The paper Tax Cuts for Small and Micro Enterprises, Tax Compliance and Fiscal Sustainability co-authored by Dr. Li Haonan from School of Public Finance and Taxation of SWUFE and Dr. Guo Yannan from School of Economics and Management of Tsinghua University was published in The Journal of World Economy Issue 10 (2021).
The dialectical relationship between tax cuts, fee reductions and fiscal sustainability can be summed up broadly as "replenishing finances by freeing up water to raise fish", i.e. cutting taxes to stimulate the economy, which in turn expands the tax base. This work also reveals another important aspect within the dialectical relationship, which is based on the influence of tax cuts on tax compliance.

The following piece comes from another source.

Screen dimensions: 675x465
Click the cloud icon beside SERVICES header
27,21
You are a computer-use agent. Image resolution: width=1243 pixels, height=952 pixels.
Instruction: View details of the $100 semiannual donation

Based on data from the National Tax Survey between 2010 and 2015, taking the change in the income tax preferential policy of small and micro enterprises as a quasi-natural experiment, and adopting the difference-in-differences technique, the following conclusions are drawn: (i) tax cuts can significantly improve corporate tax compliance with additional dividends, in addition to stimulating economic growth; (ii) the promotional effect of tax cuts on tax compliance is most significant in smaller enterprises and enterprises that do not enjoy other preferential tax policies, with the function of "helping a lame dog over a stile"; and (iii) the promotional effect of tax cuts on tax compliance can offset around 20% of tax revenue losses directly caused by tax cuts. The existence of this mechanism has been significantly alleviating the tax burden brought about by tax cuts, and has been providing an important additional role for fiscal sustainability during the period of tax cuts and fee reductions, constituting an additional dividend from tax cuts.
The authors believe in the multiple dividends brought by appropriate policies. Against the pressure of an economic downturn, a tax preferential policy could work as a major macro-economic measure, by helping enterprises with their burdens and growth, to boost the economy and improve corporate tax compliance. Consequently, the promoted extractive capacity of China’s taxation system could power its high-quality economic development.
Li Haonan, who holds a PhD in economics, currently works as a lecturer in School of Public Finance and Taxation, SWUFE. His main research interests include tax compliance, tax cuts, and optima tax systems. Li’s papers could be found now in Management World, The Journal of World Economy, Finance & Trade Economics, Public Finance Research, Taxation Research, and other top journals.